» What you should do: Locate "You are a computer-use" in the records below, then copy its line and every following line exactly, without the pictures.

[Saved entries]
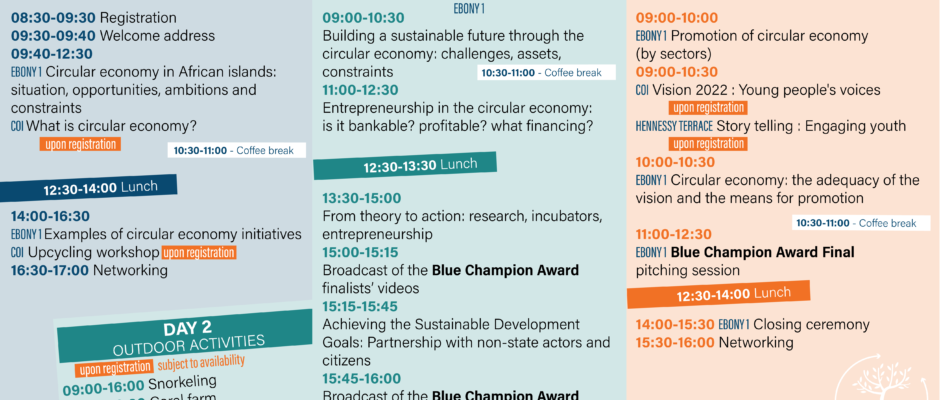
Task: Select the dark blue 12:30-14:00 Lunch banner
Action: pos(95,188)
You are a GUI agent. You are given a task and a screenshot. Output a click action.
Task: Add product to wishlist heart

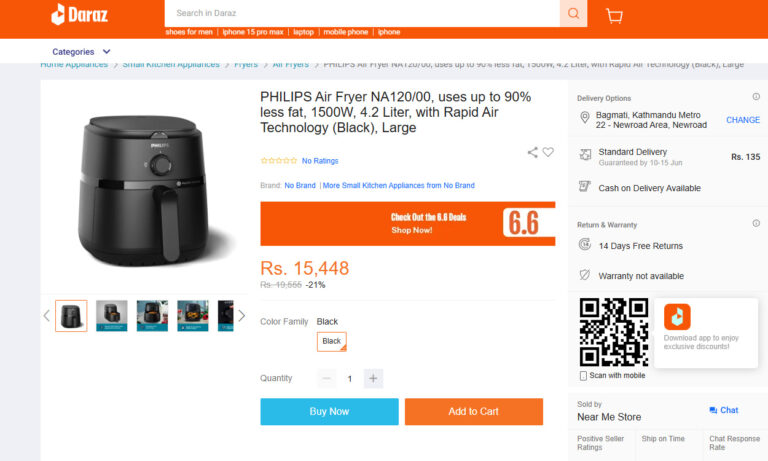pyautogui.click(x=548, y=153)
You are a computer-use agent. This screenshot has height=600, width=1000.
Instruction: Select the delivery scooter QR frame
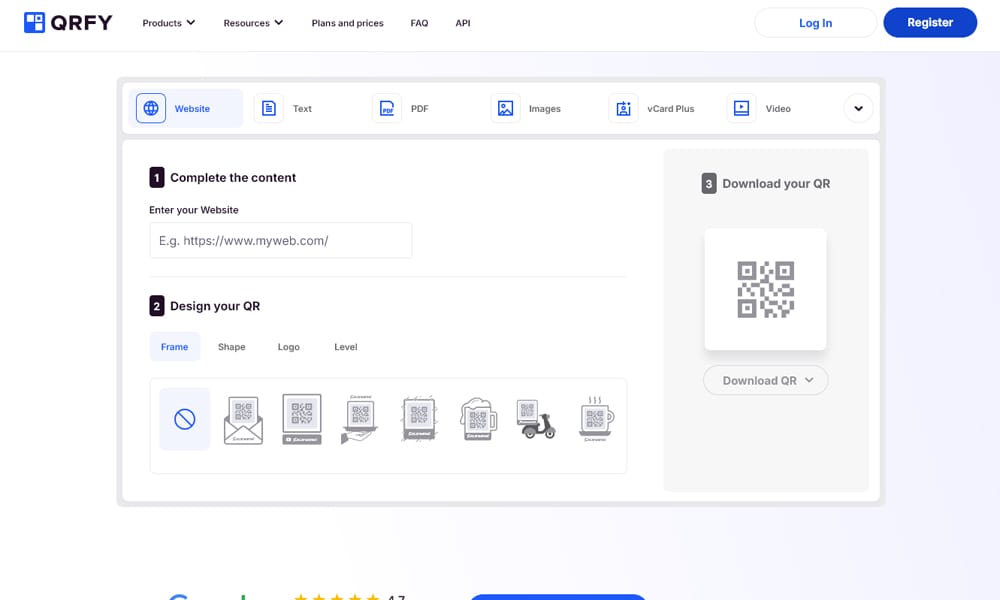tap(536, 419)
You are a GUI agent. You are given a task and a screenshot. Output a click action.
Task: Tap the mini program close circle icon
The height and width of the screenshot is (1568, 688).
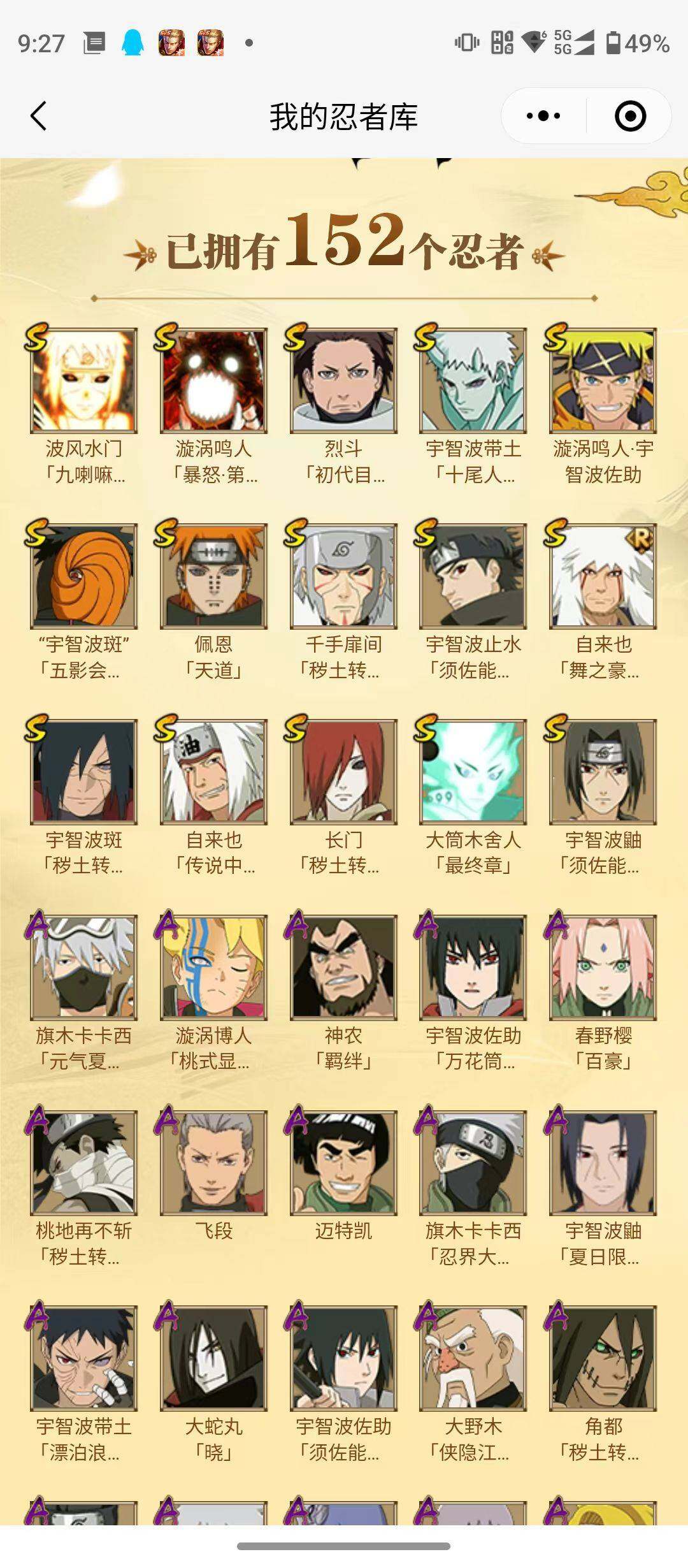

» Answer:
You are a computer-use agent. This screenshot has height=600, width=1000.
Instruction: Select the delivery scooter QR frame
tap(536, 419)
You are a GUI agent. You are given a task and a screenshot. Output a click action.
Task: Tap the mini program close circle icon
The height and width of the screenshot is (1568, 688).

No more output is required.